I wish that last summer I had seen a doctor who was up front about my prognosis. If I knew what feeling tired and taking a year to recover had really meant I am sure I would have approached things differently. I thought it might take a year to get back to 100% and I expected 6 months of that to be that last little 10%. it was in fact quite a different scenario. I wasn’t pushing myself hard, but I was pushing- when in fact I needed to listen to my body a lot more and push a lot less. I first felt exhausted and had clear blood tests back in late 2005. It took another year for someone to diagnose me. Inbetween, not knowing what I was dealing with, thinking that CFS label was for other people not me, I in fact became progressively more and more ill. I wasn’t able to do the right things because no-one was honest about the problem. I was in the dark and getting deeper into debility.

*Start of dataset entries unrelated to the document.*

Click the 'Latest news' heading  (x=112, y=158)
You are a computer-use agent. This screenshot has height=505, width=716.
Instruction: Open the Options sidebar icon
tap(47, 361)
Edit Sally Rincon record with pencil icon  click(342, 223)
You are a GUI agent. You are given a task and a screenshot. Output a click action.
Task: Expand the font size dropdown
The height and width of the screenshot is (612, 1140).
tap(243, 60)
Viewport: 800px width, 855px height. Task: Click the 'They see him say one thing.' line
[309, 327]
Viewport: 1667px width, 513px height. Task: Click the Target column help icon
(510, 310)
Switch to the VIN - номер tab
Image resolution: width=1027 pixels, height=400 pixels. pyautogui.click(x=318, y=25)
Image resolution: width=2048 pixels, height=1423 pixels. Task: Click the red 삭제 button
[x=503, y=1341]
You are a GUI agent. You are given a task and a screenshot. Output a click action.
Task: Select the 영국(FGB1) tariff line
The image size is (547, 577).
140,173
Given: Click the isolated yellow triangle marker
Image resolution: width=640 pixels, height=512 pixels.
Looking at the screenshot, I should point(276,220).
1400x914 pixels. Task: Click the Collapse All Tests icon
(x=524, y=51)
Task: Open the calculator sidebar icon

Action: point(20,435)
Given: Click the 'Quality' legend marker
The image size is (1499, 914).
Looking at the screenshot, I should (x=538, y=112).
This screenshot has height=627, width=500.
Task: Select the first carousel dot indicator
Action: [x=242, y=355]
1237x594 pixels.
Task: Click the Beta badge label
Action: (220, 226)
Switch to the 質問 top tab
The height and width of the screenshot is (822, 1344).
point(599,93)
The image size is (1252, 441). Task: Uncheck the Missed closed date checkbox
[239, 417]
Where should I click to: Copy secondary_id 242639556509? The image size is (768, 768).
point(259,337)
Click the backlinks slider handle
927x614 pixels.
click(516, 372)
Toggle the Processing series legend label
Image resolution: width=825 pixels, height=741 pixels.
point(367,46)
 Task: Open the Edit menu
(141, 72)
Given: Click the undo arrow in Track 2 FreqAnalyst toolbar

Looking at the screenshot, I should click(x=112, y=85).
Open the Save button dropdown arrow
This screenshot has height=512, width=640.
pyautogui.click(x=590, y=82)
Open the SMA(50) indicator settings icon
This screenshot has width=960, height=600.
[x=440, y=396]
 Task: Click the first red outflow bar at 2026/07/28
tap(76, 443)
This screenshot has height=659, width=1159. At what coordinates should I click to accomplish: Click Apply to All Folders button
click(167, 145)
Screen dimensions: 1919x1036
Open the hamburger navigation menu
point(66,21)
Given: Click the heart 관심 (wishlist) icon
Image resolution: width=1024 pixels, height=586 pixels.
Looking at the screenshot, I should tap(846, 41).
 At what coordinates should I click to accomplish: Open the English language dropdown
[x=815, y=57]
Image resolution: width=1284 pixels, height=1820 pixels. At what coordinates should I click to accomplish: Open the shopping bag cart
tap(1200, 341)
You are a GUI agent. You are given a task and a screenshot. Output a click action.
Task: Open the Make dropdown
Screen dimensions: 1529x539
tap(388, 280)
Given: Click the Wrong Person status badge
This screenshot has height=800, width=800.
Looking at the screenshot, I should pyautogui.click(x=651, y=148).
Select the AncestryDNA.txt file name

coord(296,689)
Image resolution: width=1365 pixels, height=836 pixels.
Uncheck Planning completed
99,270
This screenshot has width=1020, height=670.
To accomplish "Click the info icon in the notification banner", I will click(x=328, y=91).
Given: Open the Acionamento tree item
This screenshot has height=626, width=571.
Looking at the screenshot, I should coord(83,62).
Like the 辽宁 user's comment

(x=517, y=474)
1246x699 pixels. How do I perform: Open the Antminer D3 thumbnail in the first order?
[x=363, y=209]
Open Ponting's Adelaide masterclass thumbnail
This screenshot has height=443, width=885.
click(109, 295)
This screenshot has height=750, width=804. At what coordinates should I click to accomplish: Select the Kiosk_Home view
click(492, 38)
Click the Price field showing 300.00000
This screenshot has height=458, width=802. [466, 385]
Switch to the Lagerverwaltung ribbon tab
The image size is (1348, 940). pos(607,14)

You can’t change the past. A million different things might have made a difference – or done nothing at all to alter the course I was on.
So, here I am nearly unemployed. But I no longer see that as a failure. I am, after all, ill. That chapter of my life is closing and a new one is beginning. I know work in the future will have to have a different feel and be better suited to MY needs and who I am.
I can’t promise I am always going to feel so positive and relaxed about it. But I’m ready to make the transition.